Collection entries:
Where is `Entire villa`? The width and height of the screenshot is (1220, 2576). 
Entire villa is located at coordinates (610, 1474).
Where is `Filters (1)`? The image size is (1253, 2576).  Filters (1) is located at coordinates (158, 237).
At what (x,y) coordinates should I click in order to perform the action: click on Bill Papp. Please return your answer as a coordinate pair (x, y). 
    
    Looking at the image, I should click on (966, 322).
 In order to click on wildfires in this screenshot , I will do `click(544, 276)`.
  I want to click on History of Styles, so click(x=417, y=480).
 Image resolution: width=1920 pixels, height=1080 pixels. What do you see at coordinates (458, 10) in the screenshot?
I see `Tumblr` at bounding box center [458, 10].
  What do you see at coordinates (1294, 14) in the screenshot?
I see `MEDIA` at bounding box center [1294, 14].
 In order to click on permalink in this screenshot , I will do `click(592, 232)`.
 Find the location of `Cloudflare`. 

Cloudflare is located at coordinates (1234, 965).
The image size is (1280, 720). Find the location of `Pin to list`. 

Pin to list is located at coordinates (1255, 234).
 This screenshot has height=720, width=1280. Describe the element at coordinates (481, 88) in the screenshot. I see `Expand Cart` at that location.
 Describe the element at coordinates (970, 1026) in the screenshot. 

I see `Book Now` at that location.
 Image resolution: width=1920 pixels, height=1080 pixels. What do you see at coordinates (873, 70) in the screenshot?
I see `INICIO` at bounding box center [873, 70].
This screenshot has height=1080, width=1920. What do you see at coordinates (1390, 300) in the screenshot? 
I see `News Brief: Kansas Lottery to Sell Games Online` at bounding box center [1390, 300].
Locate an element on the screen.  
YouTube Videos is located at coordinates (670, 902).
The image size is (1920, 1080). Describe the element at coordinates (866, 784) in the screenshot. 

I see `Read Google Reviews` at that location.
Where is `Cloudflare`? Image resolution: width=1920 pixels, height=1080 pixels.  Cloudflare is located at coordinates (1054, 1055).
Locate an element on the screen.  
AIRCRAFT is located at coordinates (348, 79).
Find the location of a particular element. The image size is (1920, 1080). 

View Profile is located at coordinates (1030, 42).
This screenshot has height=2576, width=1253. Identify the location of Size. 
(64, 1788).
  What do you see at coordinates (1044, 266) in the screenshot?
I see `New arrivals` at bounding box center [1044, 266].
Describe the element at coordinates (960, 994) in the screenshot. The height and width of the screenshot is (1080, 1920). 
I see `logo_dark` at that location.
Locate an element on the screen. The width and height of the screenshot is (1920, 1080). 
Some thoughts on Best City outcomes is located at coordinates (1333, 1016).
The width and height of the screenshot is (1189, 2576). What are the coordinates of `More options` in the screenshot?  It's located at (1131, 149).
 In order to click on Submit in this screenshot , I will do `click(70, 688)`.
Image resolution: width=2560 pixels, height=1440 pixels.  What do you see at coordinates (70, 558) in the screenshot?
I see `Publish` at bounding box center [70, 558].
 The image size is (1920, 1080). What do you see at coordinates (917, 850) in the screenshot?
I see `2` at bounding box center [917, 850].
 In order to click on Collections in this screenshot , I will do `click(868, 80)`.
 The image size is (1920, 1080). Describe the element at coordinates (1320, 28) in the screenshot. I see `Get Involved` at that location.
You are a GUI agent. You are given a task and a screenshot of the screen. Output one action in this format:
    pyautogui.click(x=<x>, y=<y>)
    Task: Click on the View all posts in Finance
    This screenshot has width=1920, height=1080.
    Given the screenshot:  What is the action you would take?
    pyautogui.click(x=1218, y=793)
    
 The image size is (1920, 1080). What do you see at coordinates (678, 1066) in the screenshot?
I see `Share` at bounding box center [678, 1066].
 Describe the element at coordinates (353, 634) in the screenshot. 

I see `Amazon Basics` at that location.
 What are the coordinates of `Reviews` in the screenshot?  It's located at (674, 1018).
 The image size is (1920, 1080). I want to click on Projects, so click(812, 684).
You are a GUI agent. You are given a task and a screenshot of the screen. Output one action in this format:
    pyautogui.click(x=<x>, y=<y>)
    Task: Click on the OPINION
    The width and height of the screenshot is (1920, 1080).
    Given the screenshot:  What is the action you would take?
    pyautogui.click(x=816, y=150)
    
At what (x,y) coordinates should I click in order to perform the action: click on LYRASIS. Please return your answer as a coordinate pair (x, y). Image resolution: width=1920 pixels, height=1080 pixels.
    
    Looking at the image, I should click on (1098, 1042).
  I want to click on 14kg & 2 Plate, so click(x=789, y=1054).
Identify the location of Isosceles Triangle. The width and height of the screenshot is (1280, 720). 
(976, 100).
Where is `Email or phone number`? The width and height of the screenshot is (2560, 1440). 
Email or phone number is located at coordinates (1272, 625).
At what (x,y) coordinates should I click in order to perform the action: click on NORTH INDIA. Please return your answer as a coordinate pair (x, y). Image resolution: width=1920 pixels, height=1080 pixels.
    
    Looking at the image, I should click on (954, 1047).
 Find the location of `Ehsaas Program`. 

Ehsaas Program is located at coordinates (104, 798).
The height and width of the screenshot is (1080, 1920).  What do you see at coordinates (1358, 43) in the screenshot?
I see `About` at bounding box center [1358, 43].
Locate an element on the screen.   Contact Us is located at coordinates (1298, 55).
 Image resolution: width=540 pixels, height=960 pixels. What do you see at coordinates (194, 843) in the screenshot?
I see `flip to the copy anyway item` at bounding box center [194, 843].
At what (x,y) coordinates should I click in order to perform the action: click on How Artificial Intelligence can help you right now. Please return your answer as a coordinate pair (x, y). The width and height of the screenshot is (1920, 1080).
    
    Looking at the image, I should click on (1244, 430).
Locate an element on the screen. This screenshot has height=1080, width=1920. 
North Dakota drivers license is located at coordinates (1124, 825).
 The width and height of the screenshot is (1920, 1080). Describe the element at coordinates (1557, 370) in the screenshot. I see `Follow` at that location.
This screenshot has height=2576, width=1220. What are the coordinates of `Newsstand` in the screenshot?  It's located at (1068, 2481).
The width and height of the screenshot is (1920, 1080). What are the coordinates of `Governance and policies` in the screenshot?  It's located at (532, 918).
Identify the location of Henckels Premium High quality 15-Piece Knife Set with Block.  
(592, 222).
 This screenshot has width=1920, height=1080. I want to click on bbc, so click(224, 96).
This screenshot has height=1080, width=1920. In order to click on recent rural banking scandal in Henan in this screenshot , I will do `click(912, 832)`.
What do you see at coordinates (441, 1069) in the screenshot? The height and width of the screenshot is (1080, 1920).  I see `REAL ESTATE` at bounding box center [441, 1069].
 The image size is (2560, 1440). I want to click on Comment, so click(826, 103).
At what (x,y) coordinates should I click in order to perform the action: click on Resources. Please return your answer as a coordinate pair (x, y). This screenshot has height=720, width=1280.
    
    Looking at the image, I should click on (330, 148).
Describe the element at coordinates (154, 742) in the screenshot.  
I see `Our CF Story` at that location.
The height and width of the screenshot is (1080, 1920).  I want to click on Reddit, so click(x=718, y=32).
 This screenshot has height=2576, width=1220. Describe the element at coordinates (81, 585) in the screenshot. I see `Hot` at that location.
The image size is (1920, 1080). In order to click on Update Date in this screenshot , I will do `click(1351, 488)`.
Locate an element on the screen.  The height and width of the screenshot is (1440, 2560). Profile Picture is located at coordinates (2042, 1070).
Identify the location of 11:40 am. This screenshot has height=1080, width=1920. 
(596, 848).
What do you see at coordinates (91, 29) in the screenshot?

WRITTEN INSTRUCTION:
Edit the collection entries so that "Find the location of" becomes "Locate" in every entry, leaving everything else as it is.

RESPONSE TO THE EXERCISE:
Where is `Entire villa`? The width and height of the screenshot is (1220, 2576). 
Entire villa is located at coordinates (610, 1474).
Where is `Filters (1)`? The image size is (1253, 2576).  Filters (1) is located at coordinates (158, 237).
At what (x,y) coordinates should I click in order to perform the action: click on Bill Papp. Please return your answer as a coordinate pair (x, y). 
    
    Looking at the image, I should click on (966, 322).
 In order to click on wildfires in this screenshot , I will do `click(544, 276)`.
  I want to click on History of Styles, so click(x=417, y=480).
 Image resolution: width=1920 pixels, height=1080 pixels. What do you see at coordinates (458, 10) in the screenshot?
I see `Tumblr` at bounding box center [458, 10].
  What do you see at coordinates (1294, 14) in the screenshot?
I see `MEDIA` at bounding box center [1294, 14].
 In order to click on permalink in this screenshot , I will do `click(592, 232)`.
 Locate `Cloudflare`. 

Cloudflare is located at coordinates (1234, 965).
The image size is (1280, 720). Locate `Pin to list`. 

Pin to list is located at coordinates (1255, 234).
 This screenshot has height=720, width=1280. Describe the element at coordinates (481, 88) in the screenshot. I see `Expand Cart` at that location.
 Describe the element at coordinates (970, 1026) in the screenshot. 

I see `Book Now` at that location.
 Image resolution: width=1920 pixels, height=1080 pixels. What do you see at coordinates (873, 70) in the screenshot?
I see `INICIO` at bounding box center [873, 70].
This screenshot has height=1080, width=1920. What do you see at coordinates (1390, 300) in the screenshot? 
I see `News Brief: Kansas Lottery to Sell Games Online` at bounding box center [1390, 300].
Locate an element on the screen.  
YouTube Videos is located at coordinates (670, 902).
The image size is (1920, 1080). Describe the element at coordinates (866, 784) in the screenshot. 

I see `Read Google Reviews` at that location.
Where is `Cloudflare`? Image resolution: width=1920 pixels, height=1080 pixels.  Cloudflare is located at coordinates (1054, 1055).
Locate an element on the screen.  
AIRCRAFT is located at coordinates (348, 79).
Locate a particular element. The image size is (1920, 1080). 

View Profile is located at coordinates (1030, 42).
This screenshot has height=2576, width=1253. Identify the location of Size. 
(64, 1788).
  What do you see at coordinates (1044, 266) in the screenshot?
I see `New arrivals` at bounding box center [1044, 266].
Describe the element at coordinates (960, 994) in the screenshot. The height and width of the screenshot is (1080, 1920). 
I see `logo_dark` at that location.
Locate an element on the screen. The width and height of the screenshot is (1920, 1080). 
Some thoughts on Best City outcomes is located at coordinates (1333, 1016).
The width and height of the screenshot is (1189, 2576). What are the coordinates of `More options` in the screenshot?  It's located at (1131, 149).
 In order to click on Submit in this screenshot , I will do `click(70, 688)`.
Image resolution: width=2560 pixels, height=1440 pixels.  What do you see at coordinates (70, 558) in the screenshot?
I see `Publish` at bounding box center [70, 558].
 The image size is (1920, 1080). What do you see at coordinates (917, 850) in the screenshot?
I see `2` at bounding box center [917, 850].
 In order to click on Collections in this screenshot , I will do `click(868, 80)`.
 The image size is (1920, 1080). Describe the element at coordinates (1320, 28) in the screenshot. I see `Get Involved` at that location.
You are a GUI agent. You are given a task and a screenshot of the screen. Output one action in this format:
    pyautogui.click(x=<x>, y=<y>)
    Task: Click on the View all posts in Finance
    This screenshot has width=1920, height=1080.
    Given the screenshot:  What is the action you would take?
    pyautogui.click(x=1218, y=793)
    
 The image size is (1920, 1080). What do you see at coordinates (678, 1066) in the screenshot?
I see `Share` at bounding box center [678, 1066].
 Describe the element at coordinates (353, 634) in the screenshot. 

I see `Amazon Basics` at that location.
 What are the coordinates of `Reviews` in the screenshot?  It's located at (674, 1018).
 The image size is (1920, 1080). I want to click on Projects, so click(812, 684).
You are a GUI agent. You are given a task and a screenshot of the screen. Output one action in this format:
    pyautogui.click(x=<x>, y=<y>)
    Task: Click on the OPINION
    The width and height of the screenshot is (1920, 1080).
    Given the screenshot:  What is the action you would take?
    pyautogui.click(x=816, y=150)
    
At what (x,y) coordinates should I click in order to perform the action: click on LYRASIS. Please return your answer as a coordinate pair (x, y). Image resolution: width=1920 pixels, height=1080 pixels.
    
    Looking at the image, I should click on (1098, 1042).
  I want to click on 14kg & 2 Plate, so click(x=789, y=1054).
Identify the location of Isosceles Triangle. The width and height of the screenshot is (1280, 720). 
(976, 100).
Where is `Email or phone number`? The width and height of the screenshot is (2560, 1440). 
Email or phone number is located at coordinates (1272, 625).
At what (x,y) coordinates should I click in order to perform the action: click on NORTH INDIA. Please return your answer as a coordinate pair (x, y). Image resolution: width=1920 pixels, height=1080 pixels.
    
    Looking at the image, I should click on (954, 1047).
 Locate `Ehsaas Program`. 

Ehsaas Program is located at coordinates (104, 798).
The height and width of the screenshot is (1080, 1920).  What do you see at coordinates (1358, 43) in the screenshot?
I see `About` at bounding box center [1358, 43].
Locate an element on the screen.   Contact Us is located at coordinates (1298, 55).
 Image resolution: width=540 pixels, height=960 pixels. What do you see at coordinates (194, 843) in the screenshot?
I see `flip to the copy anyway item` at bounding box center [194, 843].
At what (x,y) coordinates should I click in order to perform the action: click on How Artificial Intelligence can help you right now. Please return your answer as a coordinate pair (x, y). The width and height of the screenshot is (1920, 1080).
    
    Looking at the image, I should click on (1244, 430).
Locate an element on the screen. This screenshot has height=1080, width=1920. 
North Dakota drivers license is located at coordinates (1124, 825).
 The width and height of the screenshot is (1920, 1080). Describe the element at coordinates (1557, 370) in the screenshot. I see `Follow` at that location.
This screenshot has height=2576, width=1220. What are the coordinates of `Newsstand` in the screenshot?  It's located at (1068, 2481).
The width and height of the screenshot is (1920, 1080). What are the coordinates of `Governance and policies` in the screenshot?  It's located at (532, 918).
Identify the location of Henckels Premium High quality 15-Piece Knife Set with Block.  
(592, 222).
 This screenshot has width=1920, height=1080. I want to click on bbc, so click(224, 96).
This screenshot has height=1080, width=1920. In order to click on recent rural banking scandal in Henan in this screenshot , I will do `click(912, 832)`.
What do you see at coordinates (441, 1069) in the screenshot? The height and width of the screenshot is (1080, 1920).  I see `REAL ESTATE` at bounding box center [441, 1069].
 The image size is (2560, 1440). I want to click on Comment, so click(826, 103).
At what (x,y) coordinates should I click in order to perform the action: click on Resources. Please return your answer as a coordinate pair (x, y). This screenshot has height=720, width=1280.
    
    Looking at the image, I should click on (330, 148).
Describe the element at coordinates (154, 742) in the screenshot.  
I see `Our CF Story` at that location.
The height and width of the screenshot is (1080, 1920).  I want to click on Reddit, so click(x=718, y=32).
 This screenshot has height=2576, width=1220. Describe the element at coordinates (81, 585) in the screenshot. I see `Hot` at that location.
The image size is (1920, 1080). In order to click on Update Date in this screenshot , I will do `click(1351, 488)`.
Locate an element on the screen.  The height and width of the screenshot is (1440, 2560). Profile Picture is located at coordinates (2042, 1070).
Identify the location of 11:40 am. This screenshot has height=1080, width=1920. 
(596, 848).
What do you see at coordinates (91, 29) in the screenshot?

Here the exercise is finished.